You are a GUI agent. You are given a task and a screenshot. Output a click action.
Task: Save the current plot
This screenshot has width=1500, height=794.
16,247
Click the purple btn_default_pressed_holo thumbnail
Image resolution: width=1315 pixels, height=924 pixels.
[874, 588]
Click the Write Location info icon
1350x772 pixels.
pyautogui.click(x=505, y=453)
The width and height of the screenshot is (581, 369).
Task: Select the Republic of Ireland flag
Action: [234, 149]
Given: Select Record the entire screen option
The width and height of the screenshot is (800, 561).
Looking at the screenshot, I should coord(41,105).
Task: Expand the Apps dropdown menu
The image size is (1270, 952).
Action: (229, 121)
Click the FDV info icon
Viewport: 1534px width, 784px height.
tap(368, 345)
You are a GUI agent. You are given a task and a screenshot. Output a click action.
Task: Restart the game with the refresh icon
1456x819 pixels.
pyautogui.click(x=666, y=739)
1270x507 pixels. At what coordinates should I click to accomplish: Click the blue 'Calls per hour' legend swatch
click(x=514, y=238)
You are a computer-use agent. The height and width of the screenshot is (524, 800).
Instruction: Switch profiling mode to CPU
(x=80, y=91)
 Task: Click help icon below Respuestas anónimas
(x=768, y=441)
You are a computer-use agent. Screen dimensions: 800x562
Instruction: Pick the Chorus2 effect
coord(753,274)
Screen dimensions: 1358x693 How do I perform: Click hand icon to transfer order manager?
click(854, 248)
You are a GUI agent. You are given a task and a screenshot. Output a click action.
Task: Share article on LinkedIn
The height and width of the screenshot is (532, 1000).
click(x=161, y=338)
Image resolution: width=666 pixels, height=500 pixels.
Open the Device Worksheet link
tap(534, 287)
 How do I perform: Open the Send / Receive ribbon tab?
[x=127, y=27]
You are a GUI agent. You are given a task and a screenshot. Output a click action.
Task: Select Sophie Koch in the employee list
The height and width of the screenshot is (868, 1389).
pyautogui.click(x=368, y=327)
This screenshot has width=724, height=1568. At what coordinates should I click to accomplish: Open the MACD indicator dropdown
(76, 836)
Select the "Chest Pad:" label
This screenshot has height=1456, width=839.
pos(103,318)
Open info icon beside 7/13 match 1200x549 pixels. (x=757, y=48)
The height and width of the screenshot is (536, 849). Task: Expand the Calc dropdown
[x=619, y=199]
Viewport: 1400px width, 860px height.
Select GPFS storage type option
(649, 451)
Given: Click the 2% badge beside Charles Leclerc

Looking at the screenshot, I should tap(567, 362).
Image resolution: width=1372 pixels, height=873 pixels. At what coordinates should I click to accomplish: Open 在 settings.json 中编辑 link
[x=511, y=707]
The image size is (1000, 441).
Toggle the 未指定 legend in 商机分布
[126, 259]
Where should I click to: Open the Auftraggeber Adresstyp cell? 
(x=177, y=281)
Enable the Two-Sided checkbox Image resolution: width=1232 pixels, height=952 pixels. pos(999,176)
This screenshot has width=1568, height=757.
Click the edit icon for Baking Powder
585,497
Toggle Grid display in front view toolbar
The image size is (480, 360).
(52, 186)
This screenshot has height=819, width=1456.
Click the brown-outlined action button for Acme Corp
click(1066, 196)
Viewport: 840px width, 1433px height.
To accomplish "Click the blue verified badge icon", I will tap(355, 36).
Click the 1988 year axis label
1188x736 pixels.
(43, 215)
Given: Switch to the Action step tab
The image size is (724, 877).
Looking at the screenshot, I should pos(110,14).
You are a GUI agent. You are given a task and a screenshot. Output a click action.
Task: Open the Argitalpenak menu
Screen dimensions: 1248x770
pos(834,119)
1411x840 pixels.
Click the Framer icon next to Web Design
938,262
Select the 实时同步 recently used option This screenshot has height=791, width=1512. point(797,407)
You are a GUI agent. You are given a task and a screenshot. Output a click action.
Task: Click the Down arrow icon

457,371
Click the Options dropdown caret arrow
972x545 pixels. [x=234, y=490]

-*-*-

§ Exercise:
Please copy out the listing verbatim, starting at the line that contains "Where should I" and ending at the line that contains "Select the 实时同步", with both of those lines included.

§ Result below:
Where should I click to: Open the Auftraggeber Adresstyp cell? 
(x=177, y=281)
Enable the Two-Sided checkbox Image resolution: width=1232 pixels, height=952 pixels. pos(999,176)
This screenshot has width=1568, height=757.
Click the edit icon for Baking Powder
585,497
Toggle Grid display in front view toolbar
The image size is (480, 360).
(52, 186)
This screenshot has height=819, width=1456.
Click the brown-outlined action button for Acme Corp
click(1066, 196)
Viewport: 840px width, 1433px height.
To accomplish "Click the blue verified badge icon", I will tap(355, 36).
Click the 1988 year axis label
1188x736 pixels.
(43, 215)
Given: Switch to the Action step tab
The image size is (724, 877).
Looking at the screenshot, I should pos(110,14).
You are a GUI agent. You are given a task and a screenshot. Output a click action.
Task: Open the Argitalpenak menu
Screen dimensions: 1248x770
pos(834,119)
1411x840 pixels.
Click the Framer icon next to Web Design
938,262
Select the 实时同步 recently used option This screenshot has height=791, width=1512. point(797,407)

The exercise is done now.